Beyond Weight Loss: Ozempic Linked to Migraine Reduction, Study
GLP-1 receptor agonists such as Ozempic and Wegovy, primarily prescribed for diabetes management and weight loss, may hold promise for chronic migraine reduction. A preliminary observational study reveals that patients with chronic migraine starting these drugs experienced fewer emergency department visits, hospitalizations, and needs for additional migraine treatments compared to those on traditional preventives like topiramate.
Study Overview: GLP-1 Drugs and Chronic Migraine
Chronic migraine affects millions, defined as headaches on 15 or more days per month for at least three months, with at least eight days featuring classic symptoms like throbbing pain, nausea, or light sensitivity. Managing this condition often involves trial-and-error with preventive medications, frequent emergency care, and escalating treatment needs.
Released on March 1, 2026, and set for presentation at the American Academy of Neurology's 78th Annual Meeting (April 18-22, 2026, in Chicago and online), this preliminary study analyzed health records from a database of patients with a recorded chronic migraine diagnosis.
Researchers compared two matched groups of approximately 11,000 people each:
- Those starting GLP-1 drugs (liraglutide, semaglutide, dulaglutide, exenatide, lixisenatide, and albiglutide) within a year of diagnosis, primarily for other conditions like diabetes or weight loss.
- Those starting topiramate, a common migraine preventive.
Groups were matched for age, body mass index (BMI), other health conditions, and prior migraine treatments. Outcomes tracked over the following year included emergency department (ED) visits, hospitalizations, nerve block procedures, and new prescriptions for acute (e.g., triptans) or preventive migraine medications.
"People with chronic migraine often end up in the emergency room or they need to try several preventive medications before finding one that can work for them," said study author Vitoria Acar, MD, of the University of Sao Paulo in Brazil.
"Seeing these patterns of lower use of emergency care and lower use of drugs to stop migraines or trying additional drugs to prevent migraines among people taking GLP-1 drugs for other conditions suggests that these therapies may help stabilize the disease burden in ways that we haven't fully appreciated yet."
Key Findings: Significant Reductions in Migraine Burden
After adjusting for age, body weight, comorbidities, and prior treatments, the study found compelling associations:
- 23.7% of GLP-1 starters had an ED visit in the following year, vs. 26.4% of topiramate starters—making GLP-1 users about 10% less likely to visit the ED.
- GLP-1 users were 14% less likely to be hospitalized.
- They were about 13% less likely to undergo nerve block procedures or receive triptan prescriptions.
- Lower likelihood of new preventive medications:
- 48% less likely to start valproate.
- 42% less likely to start calcitonin gene-related peptide (CGRP) monoclonal antibodies.
- 35% less likely to start tricyclic antidepressants.

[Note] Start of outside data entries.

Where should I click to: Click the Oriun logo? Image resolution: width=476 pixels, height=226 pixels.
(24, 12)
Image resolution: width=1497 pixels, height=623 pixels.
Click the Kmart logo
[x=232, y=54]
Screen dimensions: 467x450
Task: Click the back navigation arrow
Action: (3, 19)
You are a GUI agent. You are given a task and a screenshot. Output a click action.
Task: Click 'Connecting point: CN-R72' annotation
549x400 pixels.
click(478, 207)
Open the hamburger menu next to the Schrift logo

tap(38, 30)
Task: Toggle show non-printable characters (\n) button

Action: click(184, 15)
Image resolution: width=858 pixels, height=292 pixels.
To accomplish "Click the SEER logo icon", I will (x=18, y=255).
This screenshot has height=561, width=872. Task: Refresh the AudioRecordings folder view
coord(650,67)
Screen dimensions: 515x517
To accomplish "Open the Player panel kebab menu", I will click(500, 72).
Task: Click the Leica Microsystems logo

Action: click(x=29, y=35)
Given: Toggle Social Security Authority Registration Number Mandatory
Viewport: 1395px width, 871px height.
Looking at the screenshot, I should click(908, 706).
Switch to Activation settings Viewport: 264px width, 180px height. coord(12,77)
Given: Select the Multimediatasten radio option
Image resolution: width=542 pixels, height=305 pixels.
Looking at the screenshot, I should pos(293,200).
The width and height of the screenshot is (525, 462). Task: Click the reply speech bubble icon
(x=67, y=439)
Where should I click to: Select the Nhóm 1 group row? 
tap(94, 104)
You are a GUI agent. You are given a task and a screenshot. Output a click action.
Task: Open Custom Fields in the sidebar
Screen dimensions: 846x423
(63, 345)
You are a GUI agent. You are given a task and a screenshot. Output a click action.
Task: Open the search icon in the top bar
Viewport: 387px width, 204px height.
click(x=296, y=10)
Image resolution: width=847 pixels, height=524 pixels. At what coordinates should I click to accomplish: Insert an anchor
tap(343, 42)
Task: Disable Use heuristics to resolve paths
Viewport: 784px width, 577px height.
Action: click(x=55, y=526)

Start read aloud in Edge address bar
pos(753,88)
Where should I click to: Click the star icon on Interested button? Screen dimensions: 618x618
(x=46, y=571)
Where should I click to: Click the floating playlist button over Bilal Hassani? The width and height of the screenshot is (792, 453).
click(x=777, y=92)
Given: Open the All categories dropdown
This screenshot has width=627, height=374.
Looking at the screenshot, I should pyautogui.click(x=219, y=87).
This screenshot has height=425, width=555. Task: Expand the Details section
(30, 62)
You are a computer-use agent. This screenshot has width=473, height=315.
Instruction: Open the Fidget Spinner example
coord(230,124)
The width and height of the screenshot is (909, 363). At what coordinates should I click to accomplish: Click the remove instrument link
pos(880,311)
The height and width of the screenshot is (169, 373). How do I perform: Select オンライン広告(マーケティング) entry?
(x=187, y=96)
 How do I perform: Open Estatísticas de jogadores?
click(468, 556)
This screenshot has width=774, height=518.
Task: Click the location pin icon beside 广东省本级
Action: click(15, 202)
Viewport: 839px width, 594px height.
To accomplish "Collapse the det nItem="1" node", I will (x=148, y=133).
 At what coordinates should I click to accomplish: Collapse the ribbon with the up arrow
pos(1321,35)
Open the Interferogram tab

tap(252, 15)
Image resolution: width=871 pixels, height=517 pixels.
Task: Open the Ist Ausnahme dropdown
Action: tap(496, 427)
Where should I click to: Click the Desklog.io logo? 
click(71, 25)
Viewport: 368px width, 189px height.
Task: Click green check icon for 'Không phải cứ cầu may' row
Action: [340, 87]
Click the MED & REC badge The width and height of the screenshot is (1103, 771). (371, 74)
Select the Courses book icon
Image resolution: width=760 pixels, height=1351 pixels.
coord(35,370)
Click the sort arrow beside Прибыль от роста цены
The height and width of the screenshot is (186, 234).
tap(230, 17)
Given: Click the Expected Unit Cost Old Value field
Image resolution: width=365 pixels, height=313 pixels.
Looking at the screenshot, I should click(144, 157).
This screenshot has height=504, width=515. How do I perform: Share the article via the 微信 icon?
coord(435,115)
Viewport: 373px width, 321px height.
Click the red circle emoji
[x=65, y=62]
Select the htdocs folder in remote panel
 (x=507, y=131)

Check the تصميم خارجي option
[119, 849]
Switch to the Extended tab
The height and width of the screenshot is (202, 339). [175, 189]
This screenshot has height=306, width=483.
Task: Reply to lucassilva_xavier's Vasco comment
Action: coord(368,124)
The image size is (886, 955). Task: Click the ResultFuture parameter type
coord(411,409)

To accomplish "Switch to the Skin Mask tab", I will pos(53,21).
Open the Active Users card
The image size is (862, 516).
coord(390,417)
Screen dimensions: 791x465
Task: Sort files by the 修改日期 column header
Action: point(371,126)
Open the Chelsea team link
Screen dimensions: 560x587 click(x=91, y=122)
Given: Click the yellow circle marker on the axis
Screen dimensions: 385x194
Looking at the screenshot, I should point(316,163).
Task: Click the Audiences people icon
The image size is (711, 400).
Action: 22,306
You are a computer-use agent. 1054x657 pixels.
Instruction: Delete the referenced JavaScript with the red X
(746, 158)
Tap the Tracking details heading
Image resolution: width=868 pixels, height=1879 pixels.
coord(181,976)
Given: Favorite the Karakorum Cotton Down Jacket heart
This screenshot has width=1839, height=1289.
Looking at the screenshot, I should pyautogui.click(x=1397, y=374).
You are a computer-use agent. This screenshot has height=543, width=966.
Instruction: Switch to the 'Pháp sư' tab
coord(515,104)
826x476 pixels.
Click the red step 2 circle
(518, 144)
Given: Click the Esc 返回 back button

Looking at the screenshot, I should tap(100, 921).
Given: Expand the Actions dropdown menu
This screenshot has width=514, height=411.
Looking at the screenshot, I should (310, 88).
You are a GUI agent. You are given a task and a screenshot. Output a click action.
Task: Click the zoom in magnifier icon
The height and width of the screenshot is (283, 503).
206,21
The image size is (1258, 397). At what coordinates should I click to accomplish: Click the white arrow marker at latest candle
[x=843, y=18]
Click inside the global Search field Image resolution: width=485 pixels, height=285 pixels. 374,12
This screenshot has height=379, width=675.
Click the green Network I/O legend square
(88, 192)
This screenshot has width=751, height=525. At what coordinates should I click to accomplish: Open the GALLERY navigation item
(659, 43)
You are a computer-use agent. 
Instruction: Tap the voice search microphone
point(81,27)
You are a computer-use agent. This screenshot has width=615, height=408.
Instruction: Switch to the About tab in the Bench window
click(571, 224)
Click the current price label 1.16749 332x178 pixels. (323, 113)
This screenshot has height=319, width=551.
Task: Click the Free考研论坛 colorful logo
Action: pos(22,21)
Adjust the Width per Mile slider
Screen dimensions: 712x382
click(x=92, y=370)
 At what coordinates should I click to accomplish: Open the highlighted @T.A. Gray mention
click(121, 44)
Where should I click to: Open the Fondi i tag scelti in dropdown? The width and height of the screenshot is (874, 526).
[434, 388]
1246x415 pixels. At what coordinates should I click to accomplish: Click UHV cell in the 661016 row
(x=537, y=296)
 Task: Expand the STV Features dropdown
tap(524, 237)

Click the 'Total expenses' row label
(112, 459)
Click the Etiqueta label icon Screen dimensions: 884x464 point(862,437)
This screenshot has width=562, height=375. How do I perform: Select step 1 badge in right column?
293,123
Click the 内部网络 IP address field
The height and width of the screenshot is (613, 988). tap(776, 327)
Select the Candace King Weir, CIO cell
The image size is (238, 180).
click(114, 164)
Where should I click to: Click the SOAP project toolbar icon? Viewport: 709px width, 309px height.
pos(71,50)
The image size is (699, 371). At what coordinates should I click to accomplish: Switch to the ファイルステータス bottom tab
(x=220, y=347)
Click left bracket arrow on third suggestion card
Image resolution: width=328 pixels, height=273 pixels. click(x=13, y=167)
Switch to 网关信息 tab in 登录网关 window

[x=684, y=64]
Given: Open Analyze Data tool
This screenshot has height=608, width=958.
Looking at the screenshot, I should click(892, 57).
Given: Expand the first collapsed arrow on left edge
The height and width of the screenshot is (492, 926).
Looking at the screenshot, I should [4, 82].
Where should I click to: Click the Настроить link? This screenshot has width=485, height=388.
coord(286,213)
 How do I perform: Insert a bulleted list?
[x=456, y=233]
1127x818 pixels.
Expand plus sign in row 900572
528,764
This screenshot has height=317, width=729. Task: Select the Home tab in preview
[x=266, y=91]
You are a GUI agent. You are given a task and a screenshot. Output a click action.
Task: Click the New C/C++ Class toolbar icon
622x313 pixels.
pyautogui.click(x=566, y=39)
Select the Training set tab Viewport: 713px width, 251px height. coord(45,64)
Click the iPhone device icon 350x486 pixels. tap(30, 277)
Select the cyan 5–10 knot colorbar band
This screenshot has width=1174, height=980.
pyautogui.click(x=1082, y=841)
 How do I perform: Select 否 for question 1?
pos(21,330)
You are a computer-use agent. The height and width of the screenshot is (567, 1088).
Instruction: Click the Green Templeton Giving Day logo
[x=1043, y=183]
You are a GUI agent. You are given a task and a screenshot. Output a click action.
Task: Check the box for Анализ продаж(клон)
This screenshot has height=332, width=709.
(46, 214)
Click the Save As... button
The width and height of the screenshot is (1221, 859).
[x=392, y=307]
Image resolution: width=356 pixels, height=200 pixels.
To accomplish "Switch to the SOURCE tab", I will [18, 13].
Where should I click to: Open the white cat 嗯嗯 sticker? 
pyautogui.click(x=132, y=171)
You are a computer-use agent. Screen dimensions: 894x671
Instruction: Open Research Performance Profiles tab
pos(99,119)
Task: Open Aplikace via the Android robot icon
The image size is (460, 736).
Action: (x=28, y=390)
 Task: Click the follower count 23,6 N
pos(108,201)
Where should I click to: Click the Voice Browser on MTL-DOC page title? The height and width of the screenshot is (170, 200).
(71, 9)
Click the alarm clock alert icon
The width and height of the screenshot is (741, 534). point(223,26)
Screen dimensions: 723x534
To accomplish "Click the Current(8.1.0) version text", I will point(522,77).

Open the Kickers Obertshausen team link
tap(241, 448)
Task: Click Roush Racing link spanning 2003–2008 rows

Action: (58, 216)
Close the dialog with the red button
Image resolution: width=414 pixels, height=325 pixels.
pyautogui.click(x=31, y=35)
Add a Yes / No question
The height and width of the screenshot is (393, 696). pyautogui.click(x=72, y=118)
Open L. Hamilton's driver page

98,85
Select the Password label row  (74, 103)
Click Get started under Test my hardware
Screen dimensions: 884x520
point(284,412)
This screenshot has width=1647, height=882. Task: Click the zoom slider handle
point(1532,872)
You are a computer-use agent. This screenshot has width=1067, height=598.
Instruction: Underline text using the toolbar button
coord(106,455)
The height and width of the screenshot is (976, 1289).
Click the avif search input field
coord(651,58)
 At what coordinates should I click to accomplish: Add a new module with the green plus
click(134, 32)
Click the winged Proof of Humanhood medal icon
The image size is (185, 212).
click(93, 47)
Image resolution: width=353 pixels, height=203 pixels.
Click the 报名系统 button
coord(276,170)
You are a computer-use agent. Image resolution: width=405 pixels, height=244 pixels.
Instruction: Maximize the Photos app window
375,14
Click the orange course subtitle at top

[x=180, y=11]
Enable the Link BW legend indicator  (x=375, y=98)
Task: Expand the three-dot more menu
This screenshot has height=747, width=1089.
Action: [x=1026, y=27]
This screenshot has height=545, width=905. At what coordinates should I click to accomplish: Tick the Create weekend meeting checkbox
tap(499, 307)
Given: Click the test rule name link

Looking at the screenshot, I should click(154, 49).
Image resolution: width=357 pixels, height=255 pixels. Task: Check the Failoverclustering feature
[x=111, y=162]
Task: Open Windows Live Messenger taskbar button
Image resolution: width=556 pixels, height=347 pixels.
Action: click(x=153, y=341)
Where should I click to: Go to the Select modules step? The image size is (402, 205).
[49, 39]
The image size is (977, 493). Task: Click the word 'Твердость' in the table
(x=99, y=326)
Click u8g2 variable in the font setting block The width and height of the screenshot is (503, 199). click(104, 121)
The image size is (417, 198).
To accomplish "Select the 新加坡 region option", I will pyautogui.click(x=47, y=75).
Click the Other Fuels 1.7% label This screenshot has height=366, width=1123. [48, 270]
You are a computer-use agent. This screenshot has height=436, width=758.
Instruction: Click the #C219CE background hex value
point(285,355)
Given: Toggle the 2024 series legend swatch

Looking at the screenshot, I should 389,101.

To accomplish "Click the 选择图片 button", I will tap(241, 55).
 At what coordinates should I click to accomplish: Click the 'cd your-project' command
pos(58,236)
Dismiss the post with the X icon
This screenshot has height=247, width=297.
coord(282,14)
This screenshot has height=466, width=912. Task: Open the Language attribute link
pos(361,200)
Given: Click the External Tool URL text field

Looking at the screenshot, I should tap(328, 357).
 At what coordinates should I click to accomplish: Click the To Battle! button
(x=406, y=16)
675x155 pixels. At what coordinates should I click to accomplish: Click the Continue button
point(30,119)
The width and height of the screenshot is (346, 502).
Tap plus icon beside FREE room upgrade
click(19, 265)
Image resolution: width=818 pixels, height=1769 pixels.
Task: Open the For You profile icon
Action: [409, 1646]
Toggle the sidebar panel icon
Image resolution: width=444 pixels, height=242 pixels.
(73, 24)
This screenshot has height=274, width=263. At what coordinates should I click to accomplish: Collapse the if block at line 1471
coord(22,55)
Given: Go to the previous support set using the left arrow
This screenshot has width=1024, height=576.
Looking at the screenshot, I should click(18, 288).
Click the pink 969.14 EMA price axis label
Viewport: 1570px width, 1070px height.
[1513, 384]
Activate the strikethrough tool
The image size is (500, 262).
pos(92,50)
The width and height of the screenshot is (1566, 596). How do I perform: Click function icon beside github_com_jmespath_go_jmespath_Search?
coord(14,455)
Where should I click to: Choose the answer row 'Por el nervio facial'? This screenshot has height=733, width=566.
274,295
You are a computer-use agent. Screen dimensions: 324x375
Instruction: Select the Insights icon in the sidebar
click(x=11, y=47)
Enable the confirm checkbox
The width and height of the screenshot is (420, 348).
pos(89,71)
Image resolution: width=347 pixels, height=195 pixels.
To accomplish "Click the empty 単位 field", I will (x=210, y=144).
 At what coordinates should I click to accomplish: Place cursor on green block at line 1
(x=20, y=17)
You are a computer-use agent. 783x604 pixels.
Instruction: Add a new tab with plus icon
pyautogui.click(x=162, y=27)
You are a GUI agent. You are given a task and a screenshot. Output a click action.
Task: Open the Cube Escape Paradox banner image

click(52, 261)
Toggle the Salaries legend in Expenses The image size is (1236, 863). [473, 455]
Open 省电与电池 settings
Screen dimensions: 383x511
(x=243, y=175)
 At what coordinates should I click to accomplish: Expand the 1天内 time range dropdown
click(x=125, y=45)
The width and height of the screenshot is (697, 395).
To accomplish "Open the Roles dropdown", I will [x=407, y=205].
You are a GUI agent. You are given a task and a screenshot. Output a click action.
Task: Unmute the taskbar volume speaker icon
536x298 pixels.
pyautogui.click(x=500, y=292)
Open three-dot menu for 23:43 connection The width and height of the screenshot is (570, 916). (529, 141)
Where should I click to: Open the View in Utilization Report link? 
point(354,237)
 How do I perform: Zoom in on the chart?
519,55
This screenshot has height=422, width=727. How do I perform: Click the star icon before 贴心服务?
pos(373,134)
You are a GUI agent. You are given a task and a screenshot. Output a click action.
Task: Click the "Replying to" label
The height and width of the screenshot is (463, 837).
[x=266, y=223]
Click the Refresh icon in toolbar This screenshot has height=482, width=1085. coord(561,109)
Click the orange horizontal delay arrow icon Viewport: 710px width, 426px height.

- 23% less likely to start gepants.
- No statistically significant difference in starting beta blockers.
Understanding the Association
Importantly, this observational study shows association, not causation. Unmeasured factors like weight loss, lifestyle changes, or evolving migraine severity could influence results. Further randomized controlled trials are essential.
The study received support from patient philanthropy and Miles for Migraine.
How GLP-1 Drugs Like Ozempic May Help with Migraine
GLP-1 receptor agonists mimic glucagon-like peptide-1, a hormone that regulates blood sugar, slows gastric emptying, and promotes satiety. Semaglutide (Ozempic, Wegovy) is a leading example, administered weekly via injection.